Tanh throws exception, ReLU does not, why?

Hey,
I get this error and although i know how to overcome it (explained below) i wonder why is it happening? so maybe someone can explain what is going on.

The issue is, that when using nn.Tanh activation, and then using “in place addition” throws the following error:

RuntimeError: one of the variables needed for gradient computation has been modified by an inplace operation: [torch.FloatTensor [3, 4, 32, 32]], which is output 0 of TanhBackward, is at version 1; expected version 0 instead. Hint: enable anomaly detection to find the operation that failed to compute its gradient, with torch.autograd.set_detect_anomaly(True).

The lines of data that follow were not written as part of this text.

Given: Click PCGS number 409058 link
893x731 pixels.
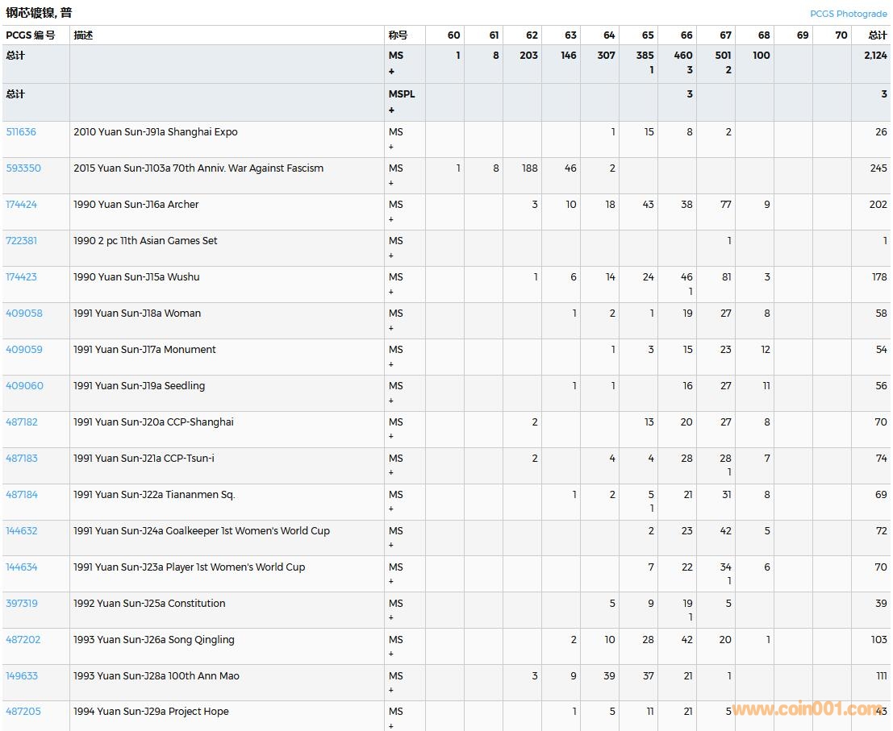Looking at the screenshot, I should click(x=23, y=314).
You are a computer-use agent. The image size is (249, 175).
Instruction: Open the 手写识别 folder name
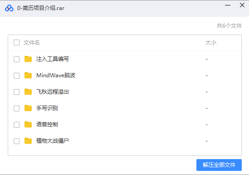click(x=47, y=108)
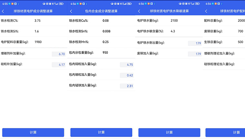The height and width of the screenshot is (139, 245).
Task: Tap 计算 button on 铁水降碳速算 screen
Action: pyautogui.click(x=169, y=132)
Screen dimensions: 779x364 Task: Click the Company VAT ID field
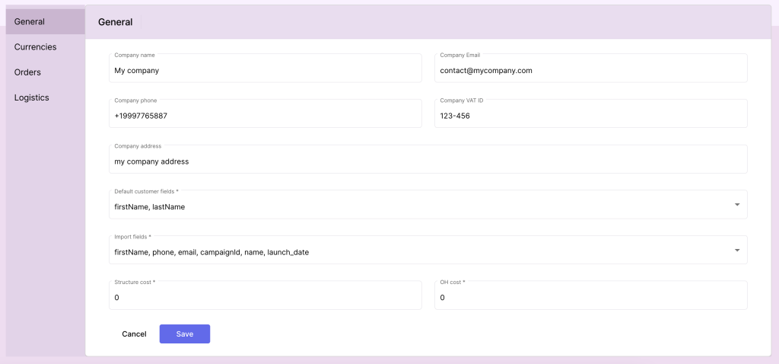(590, 116)
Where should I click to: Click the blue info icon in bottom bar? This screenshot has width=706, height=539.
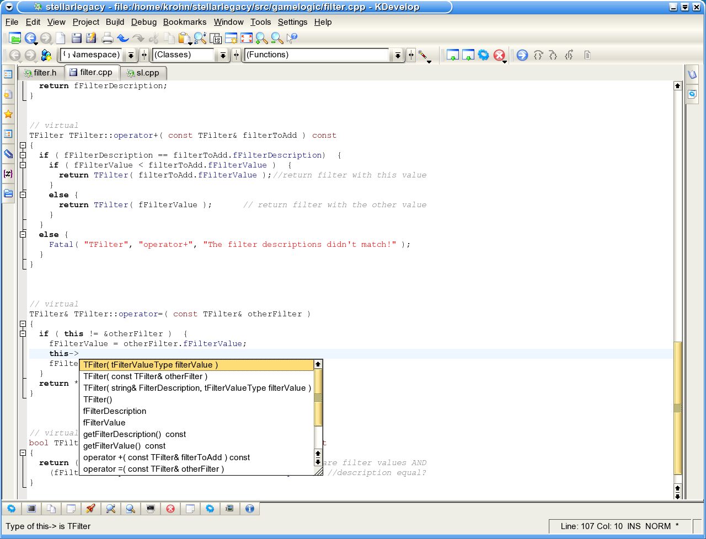pyautogui.click(x=249, y=509)
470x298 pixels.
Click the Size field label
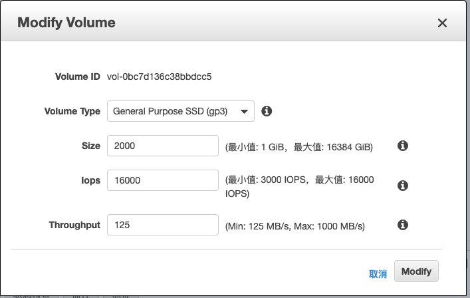pyautogui.click(x=90, y=146)
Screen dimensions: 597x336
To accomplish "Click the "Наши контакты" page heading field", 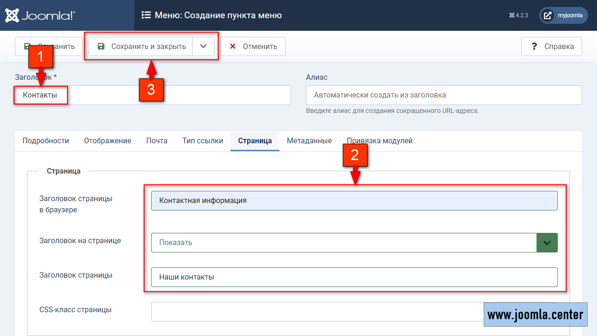I will [354, 277].
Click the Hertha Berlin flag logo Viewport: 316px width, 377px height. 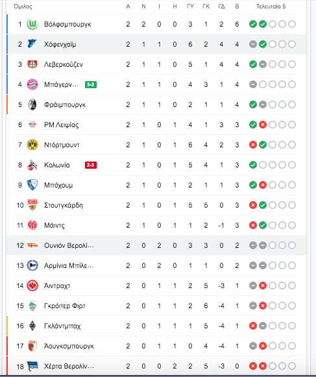click(x=32, y=366)
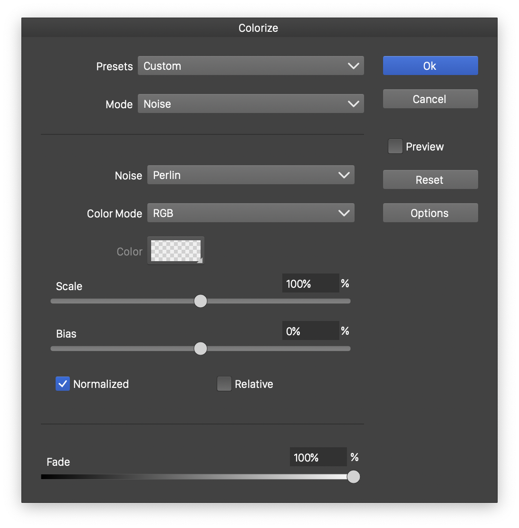Uncheck the Normalized checkbox
The width and height of the screenshot is (519, 528).
pos(63,384)
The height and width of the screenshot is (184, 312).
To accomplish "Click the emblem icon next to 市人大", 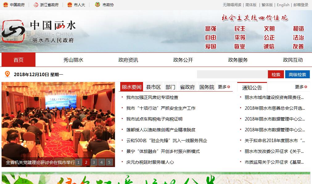I will [70, 5].
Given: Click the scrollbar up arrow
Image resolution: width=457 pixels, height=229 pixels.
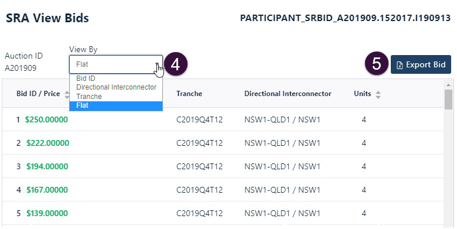Looking at the screenshot, I should (x=448, y=85).
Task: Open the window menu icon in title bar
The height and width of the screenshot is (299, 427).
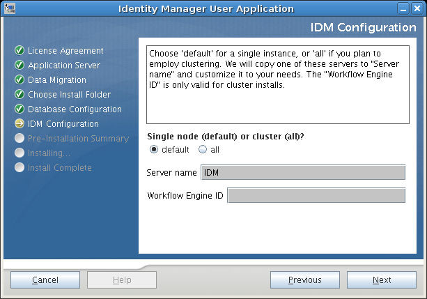Action: click(8, 8)
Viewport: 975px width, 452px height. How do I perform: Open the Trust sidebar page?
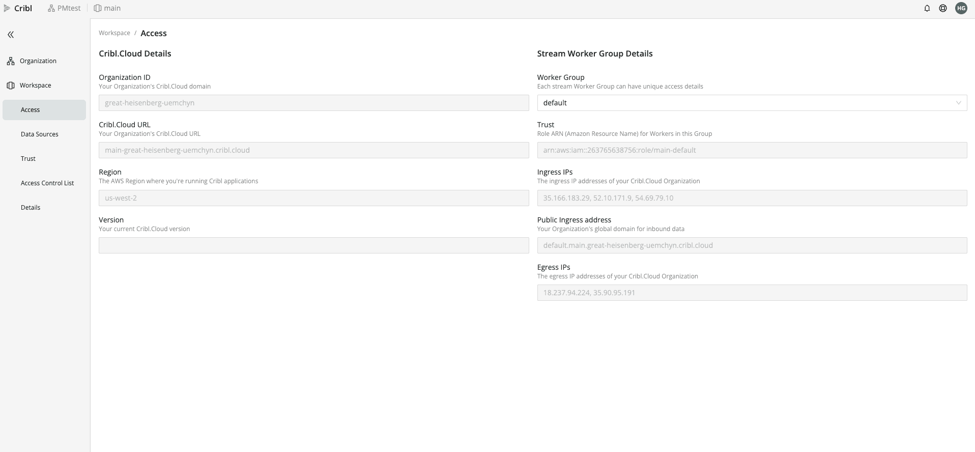28,159
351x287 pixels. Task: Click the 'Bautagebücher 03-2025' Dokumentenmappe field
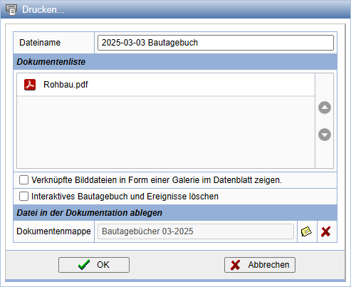point(196,231)
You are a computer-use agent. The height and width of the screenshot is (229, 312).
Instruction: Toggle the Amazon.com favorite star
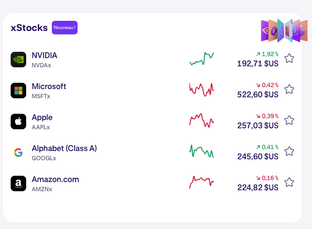point(289,182)
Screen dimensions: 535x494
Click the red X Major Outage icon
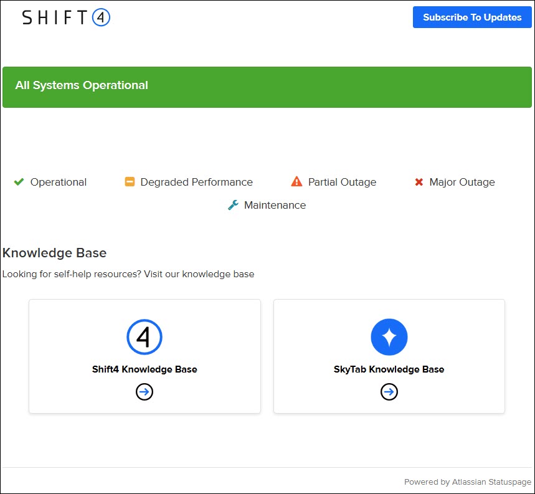pyautogui.click(x=419, y=182)
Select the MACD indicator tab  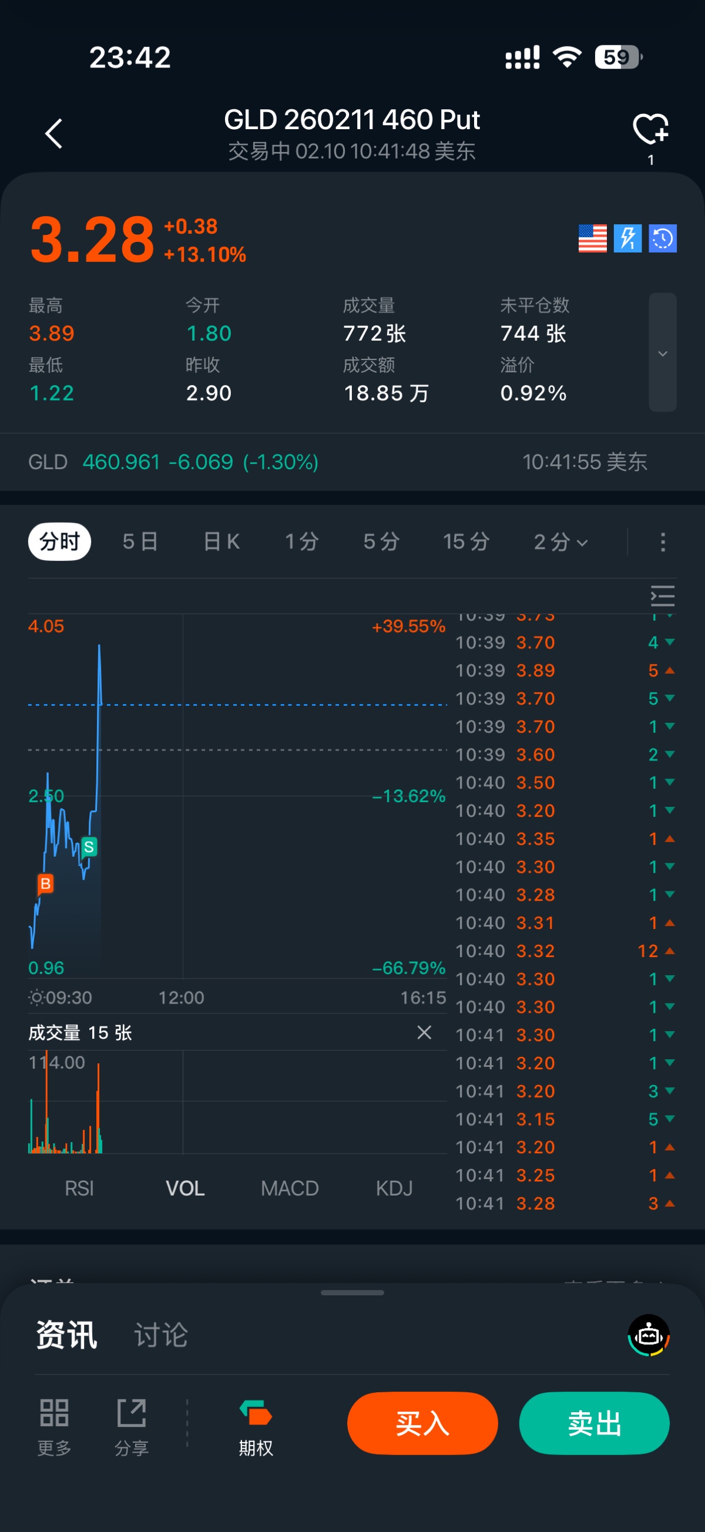(x=290, y=1188)
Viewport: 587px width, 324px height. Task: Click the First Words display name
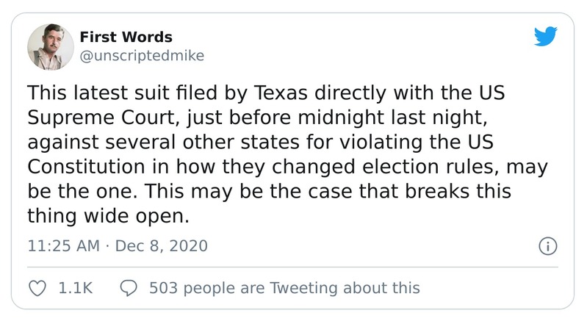coord(126,37)
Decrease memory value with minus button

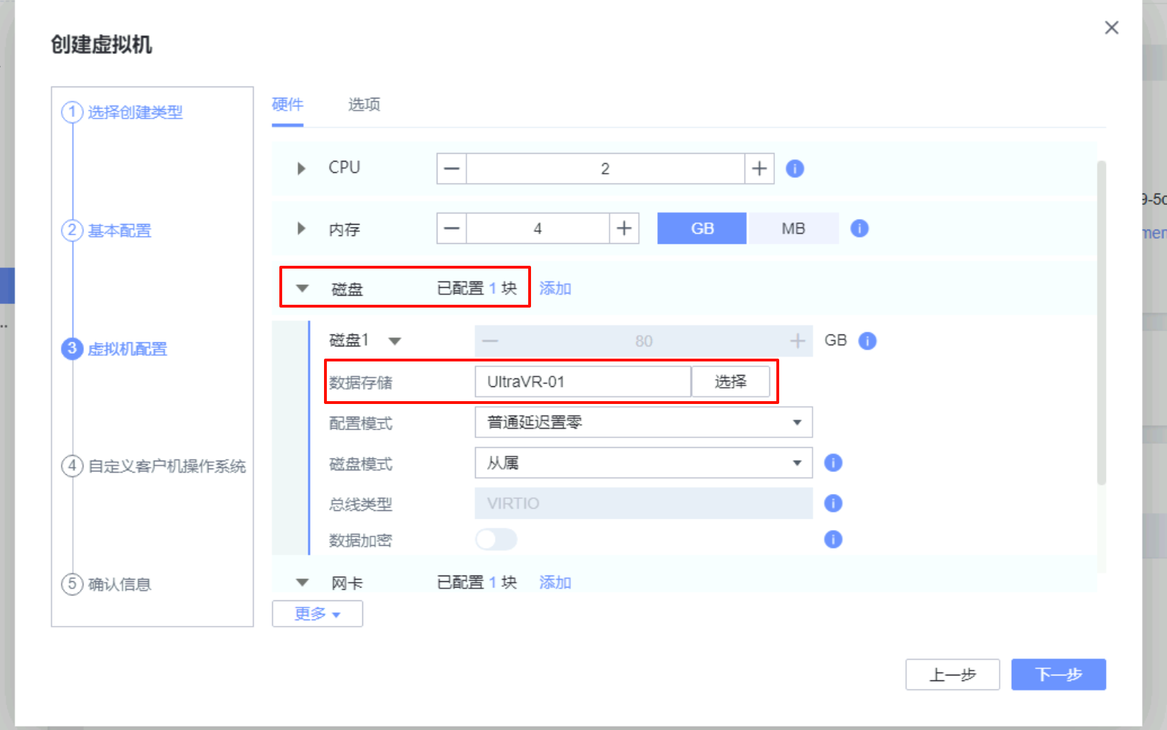click(452, 228)
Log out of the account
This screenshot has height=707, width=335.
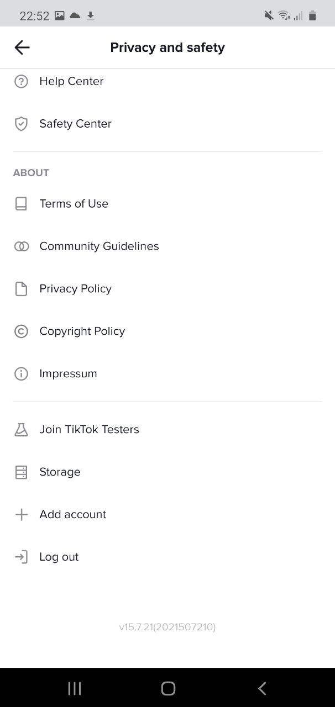pos(59,557)
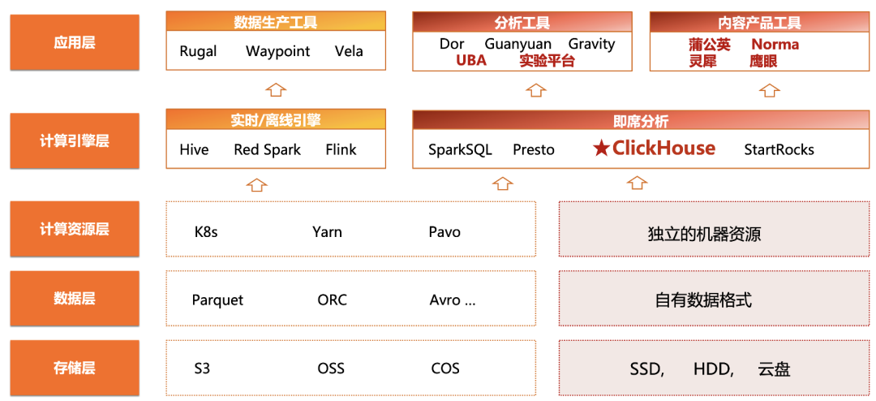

Replacing the Tanh with ReLU (while everything else stays the same) does not create this error, so I wonder what specific to Tanh that causes it.

Another way to overcome this is to replace the in place addition of
x += down1
to
x = x + down1

Full code example to reproduce the error is below, with 2 comments on the important lines.
Does someone know why this is happening? maybe its just a bug? :man_shrugging:t2: and if it is ill open a ticket
Thank you in advance

import torch
import torch.nn as nn
import torch.optim as optim

class DownBlock(nn.Module):
    def __init__(self, in_channels, out_channels, kernel_size, stride, padding, bias=False):
        super(DownBlock, self).__init__()
        self.seq = nn.Sequential(
                nn.Conv2d(in_channels, out_channels, kernel_size, stride, padding, bias=bias),
                nn.BatchNorm2d(out_channels),
                nn.Tanh(), # <--- with ReLU its fine, but Tanh throws exception
            ) 
    def forward(self, x):
        return self.seq(x)

class UpBlock(nn.Module):
    def __init__(self, in_channels, out_channels, kernel_size, stride, padding, output_padding, bias=False):
        super(UpBlock, self).__init__()
        self.seq = nn.Sequential(
                nn.ConvTranspose2d(in_channels, out_channels, kernel_size, stride, padding, output_padding, bias=bias),
                nn.BatchNorm2d(out_channels),
                nn.Tanh(),
            ) 
    
    def forward(self, x):
        return self.seq(x)

class Test(nn.Module):
    def __init__(self):
        super(Test, self).__init__()
        self.frame_down1 = DownBlock(1, 4, 3, 2, 1)
        self.frame_down2 = DownBlock(4, 8, 3, 2, 1)

        self.up1   = UpBlock(8, 4, 3, 2, 1, 1)
        self.up2   = UpBlock(4, 1, 3, 2, 1, 1)

    def forward(self, x):
        down1 = self.frame_down1(x)
        down2 = self.frame_down2(down1)

        x = self.up1(down2)
        x += down1          # <--- doing x = x + down1 is fine but x += down1 throws exception
        x = self.up2(x)
        return x

criterion = nn.MSELoss()

model = Test()
optimizer = optim.Adam(model.parameters())

model.train()
x = torch.rand(3,1,64,64)
y = model(x)
loss = criterion(x,y)
loss.backward()

Please see here:
https://pytorch.org/docs/stable/notes/autograd.html

In-place operations with autograd

Supporting in-place operations in autograd is a hard matter, and we discourage their use in most cases. Autograd’s aggressive buffer freeing and reuse makes it very efficient and there are very few occasions when in-place operations actually lower memory usage by any significant amount. Unless you’re operating under heavy memory pressure, you might never need to use them.

There are two main reasons that limit the applicability of in-place operations:

  1. In-place operations can potentially overwrite values required to compute gradients.
  2. Every in-place operation actually requires the implementation to rewrite the computational graph. Out-of-place versions simply allocate new objects and keep references to the old graph, while in-place operations, require changing the creator of all inputs to the Function representing this operation. This can be tricky, especially if there are many Tensors that reference the same storage (e.g. created by indexing or transposing), and in-place functions will actually raise an error if the storage of modified inputs is referenced by any other Tensor.

In-place correctness checks

Every tensor keeps a version counter, that is incremented every time it is marked dirty in any operation. When a Function saves any tensors for backward, a version counter of their containing Tensor is saved as well. Once you access self.saved_tensors it is checked, and if it is greater than the saved value an error is raised. This ensures that if you’re using in-place functions and not seeing any errors, you can be sure that the computed gradients are correct.